[WHAT YOU SHOULD DO]:
Using the data below, output the first line and every line after it up to and including the line containing "['Coach Sarjit memang", exactly as written and with nothing added.

(Collected data)
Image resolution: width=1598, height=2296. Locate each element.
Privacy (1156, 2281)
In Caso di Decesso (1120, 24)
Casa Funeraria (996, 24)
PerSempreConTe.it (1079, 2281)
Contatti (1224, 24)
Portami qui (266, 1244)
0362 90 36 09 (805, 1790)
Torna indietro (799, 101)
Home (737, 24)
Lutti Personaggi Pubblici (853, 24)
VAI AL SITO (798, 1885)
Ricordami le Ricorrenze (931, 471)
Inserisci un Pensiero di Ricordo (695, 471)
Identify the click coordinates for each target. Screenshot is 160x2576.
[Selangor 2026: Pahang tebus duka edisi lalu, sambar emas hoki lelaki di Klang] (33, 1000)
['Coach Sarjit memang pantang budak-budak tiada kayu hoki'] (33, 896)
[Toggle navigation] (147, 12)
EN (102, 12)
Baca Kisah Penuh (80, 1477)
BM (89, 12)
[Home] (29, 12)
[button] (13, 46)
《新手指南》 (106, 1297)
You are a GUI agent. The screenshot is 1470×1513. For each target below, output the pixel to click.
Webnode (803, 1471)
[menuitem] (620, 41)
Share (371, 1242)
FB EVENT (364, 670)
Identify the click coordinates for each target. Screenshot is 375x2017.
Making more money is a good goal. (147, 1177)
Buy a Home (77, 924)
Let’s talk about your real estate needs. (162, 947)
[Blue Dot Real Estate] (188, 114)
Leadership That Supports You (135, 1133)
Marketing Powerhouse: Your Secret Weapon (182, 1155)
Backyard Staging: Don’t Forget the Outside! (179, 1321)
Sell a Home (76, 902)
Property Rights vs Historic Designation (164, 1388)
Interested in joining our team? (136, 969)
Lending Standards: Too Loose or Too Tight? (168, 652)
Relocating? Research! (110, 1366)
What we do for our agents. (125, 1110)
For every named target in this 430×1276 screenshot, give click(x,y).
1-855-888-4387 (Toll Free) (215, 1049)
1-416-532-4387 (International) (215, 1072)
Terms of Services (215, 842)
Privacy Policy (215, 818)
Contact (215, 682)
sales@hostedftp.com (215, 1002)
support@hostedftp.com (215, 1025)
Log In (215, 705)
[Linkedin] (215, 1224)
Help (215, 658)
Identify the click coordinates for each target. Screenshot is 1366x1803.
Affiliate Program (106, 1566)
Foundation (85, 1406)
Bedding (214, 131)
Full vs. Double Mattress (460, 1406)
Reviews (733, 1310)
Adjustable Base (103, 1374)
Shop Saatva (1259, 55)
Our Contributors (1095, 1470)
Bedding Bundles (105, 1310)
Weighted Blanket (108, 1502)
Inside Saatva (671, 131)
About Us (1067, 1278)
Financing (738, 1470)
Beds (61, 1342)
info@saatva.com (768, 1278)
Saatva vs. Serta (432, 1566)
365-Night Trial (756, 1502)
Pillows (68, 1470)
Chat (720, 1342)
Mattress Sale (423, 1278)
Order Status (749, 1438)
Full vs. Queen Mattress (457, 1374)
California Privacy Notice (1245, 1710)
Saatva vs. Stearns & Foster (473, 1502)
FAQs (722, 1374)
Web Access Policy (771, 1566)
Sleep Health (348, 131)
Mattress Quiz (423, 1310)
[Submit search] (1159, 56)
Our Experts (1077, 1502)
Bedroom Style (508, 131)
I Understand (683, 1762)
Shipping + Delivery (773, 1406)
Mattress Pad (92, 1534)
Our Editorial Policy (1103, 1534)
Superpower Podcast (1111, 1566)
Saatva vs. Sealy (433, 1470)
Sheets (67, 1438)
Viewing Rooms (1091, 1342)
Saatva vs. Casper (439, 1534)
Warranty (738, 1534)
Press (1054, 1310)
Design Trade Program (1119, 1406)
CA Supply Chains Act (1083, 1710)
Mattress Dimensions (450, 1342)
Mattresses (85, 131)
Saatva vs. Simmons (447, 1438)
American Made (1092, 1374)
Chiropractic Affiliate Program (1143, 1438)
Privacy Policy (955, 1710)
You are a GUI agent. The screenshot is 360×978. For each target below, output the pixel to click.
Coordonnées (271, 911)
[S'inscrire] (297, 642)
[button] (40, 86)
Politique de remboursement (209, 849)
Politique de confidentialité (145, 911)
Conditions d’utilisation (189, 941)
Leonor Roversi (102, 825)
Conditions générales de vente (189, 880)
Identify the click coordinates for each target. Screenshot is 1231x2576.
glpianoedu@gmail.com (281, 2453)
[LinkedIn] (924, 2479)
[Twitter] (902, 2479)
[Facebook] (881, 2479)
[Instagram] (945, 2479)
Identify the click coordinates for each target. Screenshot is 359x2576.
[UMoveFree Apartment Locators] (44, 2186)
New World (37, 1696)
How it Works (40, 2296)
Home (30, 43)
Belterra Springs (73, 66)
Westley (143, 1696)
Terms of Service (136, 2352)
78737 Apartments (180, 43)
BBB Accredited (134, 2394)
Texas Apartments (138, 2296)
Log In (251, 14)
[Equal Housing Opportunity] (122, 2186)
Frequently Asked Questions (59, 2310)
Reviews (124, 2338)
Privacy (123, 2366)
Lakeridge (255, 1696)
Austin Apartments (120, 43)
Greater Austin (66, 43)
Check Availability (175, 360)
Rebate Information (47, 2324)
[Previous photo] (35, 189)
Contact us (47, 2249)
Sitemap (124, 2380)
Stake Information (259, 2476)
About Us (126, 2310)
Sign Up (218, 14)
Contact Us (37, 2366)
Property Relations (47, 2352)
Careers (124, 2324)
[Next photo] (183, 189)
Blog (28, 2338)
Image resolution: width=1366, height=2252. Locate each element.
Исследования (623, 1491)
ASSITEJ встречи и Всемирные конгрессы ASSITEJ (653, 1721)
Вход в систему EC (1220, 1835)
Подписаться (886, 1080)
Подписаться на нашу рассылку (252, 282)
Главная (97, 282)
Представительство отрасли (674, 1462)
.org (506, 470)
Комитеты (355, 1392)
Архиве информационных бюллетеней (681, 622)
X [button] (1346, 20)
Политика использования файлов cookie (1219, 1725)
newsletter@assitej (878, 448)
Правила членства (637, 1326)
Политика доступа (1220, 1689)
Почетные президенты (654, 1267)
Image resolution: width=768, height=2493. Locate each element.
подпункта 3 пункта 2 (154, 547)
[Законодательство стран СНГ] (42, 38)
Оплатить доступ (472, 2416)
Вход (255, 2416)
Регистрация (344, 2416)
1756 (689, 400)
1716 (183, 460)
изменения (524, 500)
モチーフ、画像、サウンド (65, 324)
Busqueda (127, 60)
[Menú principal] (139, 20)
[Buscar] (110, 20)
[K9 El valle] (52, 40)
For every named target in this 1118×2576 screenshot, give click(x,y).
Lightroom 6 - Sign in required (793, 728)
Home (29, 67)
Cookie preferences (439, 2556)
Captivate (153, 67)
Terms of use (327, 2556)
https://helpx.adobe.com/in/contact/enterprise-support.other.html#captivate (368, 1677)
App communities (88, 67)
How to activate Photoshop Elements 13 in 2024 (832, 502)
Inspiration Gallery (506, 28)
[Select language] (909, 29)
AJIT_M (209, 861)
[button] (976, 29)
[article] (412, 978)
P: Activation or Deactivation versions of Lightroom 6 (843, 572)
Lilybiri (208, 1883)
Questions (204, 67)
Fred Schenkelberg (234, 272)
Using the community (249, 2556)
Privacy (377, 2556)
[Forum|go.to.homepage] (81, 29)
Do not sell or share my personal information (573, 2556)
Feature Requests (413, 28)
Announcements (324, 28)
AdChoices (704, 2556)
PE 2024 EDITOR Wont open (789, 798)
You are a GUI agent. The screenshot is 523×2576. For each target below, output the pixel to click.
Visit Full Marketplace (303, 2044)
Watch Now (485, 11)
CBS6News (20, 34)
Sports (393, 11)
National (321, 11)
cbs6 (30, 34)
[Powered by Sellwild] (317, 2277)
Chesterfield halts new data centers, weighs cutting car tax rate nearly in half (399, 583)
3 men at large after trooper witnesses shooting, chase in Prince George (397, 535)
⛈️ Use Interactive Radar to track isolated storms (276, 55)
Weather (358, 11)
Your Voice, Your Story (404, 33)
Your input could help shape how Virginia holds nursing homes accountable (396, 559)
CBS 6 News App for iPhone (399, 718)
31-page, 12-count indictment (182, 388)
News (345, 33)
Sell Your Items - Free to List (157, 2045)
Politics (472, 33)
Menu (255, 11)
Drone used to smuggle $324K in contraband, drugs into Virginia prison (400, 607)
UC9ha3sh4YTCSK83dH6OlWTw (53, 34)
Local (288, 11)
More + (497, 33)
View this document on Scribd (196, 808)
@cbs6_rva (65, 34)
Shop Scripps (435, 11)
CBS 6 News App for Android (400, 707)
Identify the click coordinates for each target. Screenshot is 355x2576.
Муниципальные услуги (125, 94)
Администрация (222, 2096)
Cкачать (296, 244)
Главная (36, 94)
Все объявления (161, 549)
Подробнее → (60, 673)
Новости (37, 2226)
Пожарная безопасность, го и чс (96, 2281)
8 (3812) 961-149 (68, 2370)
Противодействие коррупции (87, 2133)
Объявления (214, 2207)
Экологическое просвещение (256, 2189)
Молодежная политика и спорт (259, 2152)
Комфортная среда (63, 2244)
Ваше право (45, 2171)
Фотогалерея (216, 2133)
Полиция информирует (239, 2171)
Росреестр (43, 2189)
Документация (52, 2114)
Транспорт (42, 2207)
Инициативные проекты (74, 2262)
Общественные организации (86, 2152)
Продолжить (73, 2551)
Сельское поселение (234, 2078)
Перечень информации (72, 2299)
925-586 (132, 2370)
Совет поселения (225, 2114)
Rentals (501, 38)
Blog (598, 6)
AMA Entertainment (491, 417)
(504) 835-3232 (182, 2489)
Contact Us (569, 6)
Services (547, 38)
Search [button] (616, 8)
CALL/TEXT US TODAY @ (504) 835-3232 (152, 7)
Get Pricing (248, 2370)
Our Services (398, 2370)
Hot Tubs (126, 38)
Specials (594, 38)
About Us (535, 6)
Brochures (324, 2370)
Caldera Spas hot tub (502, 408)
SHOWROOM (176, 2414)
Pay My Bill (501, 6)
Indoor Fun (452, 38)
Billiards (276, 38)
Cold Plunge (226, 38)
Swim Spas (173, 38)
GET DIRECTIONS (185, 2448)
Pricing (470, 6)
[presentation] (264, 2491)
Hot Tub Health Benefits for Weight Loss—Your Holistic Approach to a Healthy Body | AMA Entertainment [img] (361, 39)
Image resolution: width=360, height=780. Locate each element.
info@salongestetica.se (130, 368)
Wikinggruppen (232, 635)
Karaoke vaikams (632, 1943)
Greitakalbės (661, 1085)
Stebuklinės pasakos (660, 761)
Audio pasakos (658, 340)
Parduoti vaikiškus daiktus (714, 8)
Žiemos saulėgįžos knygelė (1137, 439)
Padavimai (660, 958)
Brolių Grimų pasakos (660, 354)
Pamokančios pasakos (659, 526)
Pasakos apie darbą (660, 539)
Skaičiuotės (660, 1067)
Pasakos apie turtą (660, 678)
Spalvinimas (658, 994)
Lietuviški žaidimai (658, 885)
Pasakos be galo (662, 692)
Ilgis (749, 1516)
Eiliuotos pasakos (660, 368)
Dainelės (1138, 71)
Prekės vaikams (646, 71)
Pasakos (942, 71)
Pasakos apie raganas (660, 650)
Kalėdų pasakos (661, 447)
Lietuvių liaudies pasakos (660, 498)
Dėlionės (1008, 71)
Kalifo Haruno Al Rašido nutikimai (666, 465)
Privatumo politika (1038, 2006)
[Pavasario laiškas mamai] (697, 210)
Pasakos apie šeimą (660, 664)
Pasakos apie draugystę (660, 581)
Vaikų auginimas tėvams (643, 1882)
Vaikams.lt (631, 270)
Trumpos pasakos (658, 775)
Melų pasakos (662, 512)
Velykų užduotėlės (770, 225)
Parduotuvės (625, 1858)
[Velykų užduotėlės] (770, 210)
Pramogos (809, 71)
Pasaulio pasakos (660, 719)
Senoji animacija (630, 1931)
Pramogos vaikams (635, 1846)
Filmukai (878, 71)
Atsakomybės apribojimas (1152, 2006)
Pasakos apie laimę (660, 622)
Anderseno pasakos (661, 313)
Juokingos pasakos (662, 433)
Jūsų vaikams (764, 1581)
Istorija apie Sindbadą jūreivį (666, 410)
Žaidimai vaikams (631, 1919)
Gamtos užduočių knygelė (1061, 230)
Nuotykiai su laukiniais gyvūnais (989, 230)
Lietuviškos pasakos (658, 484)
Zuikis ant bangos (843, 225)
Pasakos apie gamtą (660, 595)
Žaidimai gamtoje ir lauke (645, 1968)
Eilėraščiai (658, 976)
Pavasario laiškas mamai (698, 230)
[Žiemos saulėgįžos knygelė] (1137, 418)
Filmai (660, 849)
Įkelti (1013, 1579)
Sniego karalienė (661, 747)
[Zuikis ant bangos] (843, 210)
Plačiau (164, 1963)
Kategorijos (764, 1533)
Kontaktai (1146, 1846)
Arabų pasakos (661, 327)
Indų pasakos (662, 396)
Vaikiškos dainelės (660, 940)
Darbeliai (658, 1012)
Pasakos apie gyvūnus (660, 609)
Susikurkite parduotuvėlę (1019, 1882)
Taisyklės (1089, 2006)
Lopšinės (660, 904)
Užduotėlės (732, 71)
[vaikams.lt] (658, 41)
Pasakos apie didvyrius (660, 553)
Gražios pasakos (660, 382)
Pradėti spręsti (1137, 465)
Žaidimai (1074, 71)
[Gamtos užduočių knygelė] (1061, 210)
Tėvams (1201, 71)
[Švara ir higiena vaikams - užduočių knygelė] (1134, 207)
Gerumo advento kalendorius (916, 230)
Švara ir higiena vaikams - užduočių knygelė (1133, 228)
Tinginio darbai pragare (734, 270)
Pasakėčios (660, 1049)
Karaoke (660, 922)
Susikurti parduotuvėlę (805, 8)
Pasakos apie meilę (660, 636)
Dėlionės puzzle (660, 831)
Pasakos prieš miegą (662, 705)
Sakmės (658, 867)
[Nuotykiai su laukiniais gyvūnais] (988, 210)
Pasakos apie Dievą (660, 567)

[EXERCISE RESULT]:
Image resolution: width=1598, height=2296. Locate each element.
Privacy (1156, 2281)
In Caso di Decesso (1120, 24)
Casa Funeraria (996, 24)
PerSempreConTe.it (1079, 2281)
Contatti (1224, 24)
Portami qui (266, 1244)
0362 90 36 09 (805, 1790)
Torna indietro (799, 101)
Home (737, 24)
Lutti Personaggi Pubblici (853, 24)
VAI AL SITO (798, 1885)
Ricordami le Ricorrenze (931, 471)
Inserisci un Pensiero di Ricordo (695, 471)
Identify the click coordinates for each target. Screenshot is 160x2576.
[Selangor 2026: Pahang tebus duka edisi lalu, sambar emas hoki lelaki di Klang] (33, 1000)
['Coach Sarjit memang pantang budak-budak tiada kayu hoki'] (33, 896)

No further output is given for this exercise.